The narrator’s romantic explorations are inseparable from the public sphere; she undertakes her trysts while stopping by the tailor or the butcher’s shop, in a kind of circuit of sexual errand-running. The fact that her counterparts are identified by profession reiterates sex’s concealed presence amid everyday modern life; it is no surprise that Charles Baudelaire, eminent theorist of the flaneur, is quoted throughout the book. To be sexually available is to be receptive to strangers, the ways they both shock and help us; the same is true for living, fully, in a city. Sometimes the narrator’s partners are eager to please, referring politely to her as “Madame”; other times they wield their scissors and knives more imperiously. The narrator feels enlivened rather than objectified by these anonymous interactions. Even when things get meta, as dreams are wont to do—at one point, a gentleman caller insolently demands entrance into her reveries—she maintains the upper hand, concocting a dutiful night watchman to stand guard before her dreams. “Sleep well,” he promises her. “You won’t be disturbed.”

Hoex’s narrator repeatedly demonstrates a desire to relinquish the human form—an avowal not of beastiality but of curiosity. In one vignette, the woman dreams of being a cat, then, as a cat, dreams of being a woman. All the while an attentive pet groomer brushes her “smoothly, with devotion.” Is she the animal or the human nestled inside the animal? Either, it seems—as the groomer “kneads” her body, she proclaims herself a “Persian pussy” (the pun works in French too). I read in this shape-shifting a wish to encounter love in all its possible physical logics. As a cat, the narrator can be brushed; as a fly, she can buzz in her man’s ear.

Reading Hoex, one can’t help intuit the meagerness of our culture’s erotic imagination, which portrays straight women who are sexually subversive in exceedingly limited ways. The female sexual outlaw, in mainstream imagination, tends to be either abjectly submissive (Sally Rooney’s protagonists; Story of O) or worryingly promiscuous (Lars von Trier’s film Nymphomaniac). These roles thrill us, because they seem to offer both escape from and capitulation to patriarchal norms—they are visions of sex that are politically ambiguous yet, in other ways, resolutely orthodox.

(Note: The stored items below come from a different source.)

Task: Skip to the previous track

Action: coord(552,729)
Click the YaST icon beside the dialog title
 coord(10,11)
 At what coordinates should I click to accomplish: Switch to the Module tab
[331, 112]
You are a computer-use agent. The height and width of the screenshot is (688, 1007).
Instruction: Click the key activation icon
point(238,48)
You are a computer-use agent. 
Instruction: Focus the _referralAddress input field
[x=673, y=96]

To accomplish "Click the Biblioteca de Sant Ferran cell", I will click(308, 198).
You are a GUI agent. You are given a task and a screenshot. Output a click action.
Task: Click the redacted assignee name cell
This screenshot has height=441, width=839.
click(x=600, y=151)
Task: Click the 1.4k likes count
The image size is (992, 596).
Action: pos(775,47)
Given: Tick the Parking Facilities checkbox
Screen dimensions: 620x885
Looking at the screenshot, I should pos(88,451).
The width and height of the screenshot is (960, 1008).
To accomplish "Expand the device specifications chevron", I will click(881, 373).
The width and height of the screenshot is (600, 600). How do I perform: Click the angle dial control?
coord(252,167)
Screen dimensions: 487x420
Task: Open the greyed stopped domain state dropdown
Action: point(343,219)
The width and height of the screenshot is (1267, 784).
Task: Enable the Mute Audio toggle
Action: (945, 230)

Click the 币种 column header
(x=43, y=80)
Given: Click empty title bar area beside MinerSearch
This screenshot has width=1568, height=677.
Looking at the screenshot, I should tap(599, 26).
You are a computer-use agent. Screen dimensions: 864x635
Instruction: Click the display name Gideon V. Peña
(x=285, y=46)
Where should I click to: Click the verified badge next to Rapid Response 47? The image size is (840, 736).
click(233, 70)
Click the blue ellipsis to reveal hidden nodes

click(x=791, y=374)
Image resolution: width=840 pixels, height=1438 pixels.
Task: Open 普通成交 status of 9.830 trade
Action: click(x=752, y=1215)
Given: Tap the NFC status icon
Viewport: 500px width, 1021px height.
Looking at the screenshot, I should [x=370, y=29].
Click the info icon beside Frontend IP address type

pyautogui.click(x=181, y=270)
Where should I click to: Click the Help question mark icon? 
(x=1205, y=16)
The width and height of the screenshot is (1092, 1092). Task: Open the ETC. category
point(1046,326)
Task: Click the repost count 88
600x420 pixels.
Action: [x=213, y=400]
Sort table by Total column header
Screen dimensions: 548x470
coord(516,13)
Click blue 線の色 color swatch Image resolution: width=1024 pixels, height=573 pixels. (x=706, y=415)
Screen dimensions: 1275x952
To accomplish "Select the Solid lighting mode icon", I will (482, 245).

Hoex, however, makes these two options feel like flipping, on and off, the same tired light switch. Can’t we imagine the outer limits of sex without anxiety? Can’t we believe in a pleasure that is new, perhaps disquieting—but not at risk of moral failure? The answer may be no. But in its love for a preposterous and ever-changing desire, Gentlemen Callers is less a switch than a floodlight cranked to full power; it shines, into the corners of ordinary life, a diffusive and even humorous erotics. And if Hoex ultimately tables necessary questions about consent and violence, she does offer us an imaginative alternative whose urgency and fidelity to naive pleasure are, in their own way, political.

In the book’s last vignette, “The Burglar,” a man in a black catsuit breaks into the narrator’s bedroom. We think we know what to expect—the prospect of violence registers as a common, fearsome one. But this is no rape scenario; it is not even a rape fantasy. The burglar has broken in only to break the narrator out, guiding her through her own open window. With him she goes, “through the dark to where dreams reside.” Would that sex were always like this: a routing away from harm, into the weird, dilatory unknown that another person betokens.